Yes, I do not feel bound to what the mainstream considers the very foundations of mathematics if there are serious reasons to doubt in their correctness. You are perhaps correct in that v. Neumann did not doubt in HS as a mathematical structure but in the HS as appropriate basis for physics. What about RHS, I just looked into http://philsci-archive.pitt.edu/archive/00000814/00/QSA2001.pdf

and did not get the impression that it will resolve the problem. Already choices of riggings are problem dependent. If I am correct, then reality does not overlap with future, and an unlimited positive elapsed time would be sufficient in principle for a single unrelated function of time.

Now to your question 2: "Can you infer from continuous motion the non-existence of instantaneous?"

I have to clarify that I prefer the notion of a continuum as something every part of which has parts. Accordingly, a continuous motion is not a stepwise one but a smoothly gliding one.

Aristoteles argued that rest and simultaneously beginning motion at the same first instant contradict to each other.

The notion existence might be inappropriate because there is no trichotomy with continuous gliding. In principle, it is impossible to take a snapshot without non-vanishing duration. When I made records of physical quantities I was happy with sample width as small as a few picoseconds. I do not consider band-limitation a technical problem but a question of appropriate mathematics. Do we really need each single natural number? There are certainly huge natural numbers that are extremely unlikely to be used ever. Likewise, virtually nobody needs rational numbers with huge denominator. So they exist as a mathematical potentiality without any physical relevance. If we try and formalize the very moment, it gets as nonsensical as Buridan's donkey, Schroedinger's cat, Wigner's friend, and G. Cantor's transfinite numbers.

Uncertainty affects for instance the pairs elapsed time/frequency and position/momentum. The products of these quantities is equal to one or to a constant, respectively.

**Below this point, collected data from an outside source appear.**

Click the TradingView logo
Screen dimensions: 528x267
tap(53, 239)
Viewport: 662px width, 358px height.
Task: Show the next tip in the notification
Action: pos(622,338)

If time goes to zero, frequency goes to infinity and vice versa. Frequency and momentum have to be expressed as quanta, i.e. as natural numbers. This is obvious for instance for transversal em waves. Transversal waves of too large wavelength do not fit in a waveguide. A time-frequency representation becomes questionable for short time-spans that correspond to split frequencies, cf.

http://home.arcor.de/eckard.blumschein.M284.html and M285

I do not intend shaking genuine fundamentals. However, I picked up hints which indicate that some putative fundamentals might be elusive.

Best regards,

Eckard

a month later
  • [deleted]

Hello Peter,

Hope all is well down under in Australia!

"In questions of science, the authority of a thousand is not worth the humble reasoning of a single individual." -Galileo Galilei

I think it's cool how MDT solves all the philosophical problems you perceive (misperceive in some cases) with a simple *physical* model, postulate, and equation: The fourth dimension is expanding relative to the three spatial dimensions at the rate of c, or dx4/dt=ic.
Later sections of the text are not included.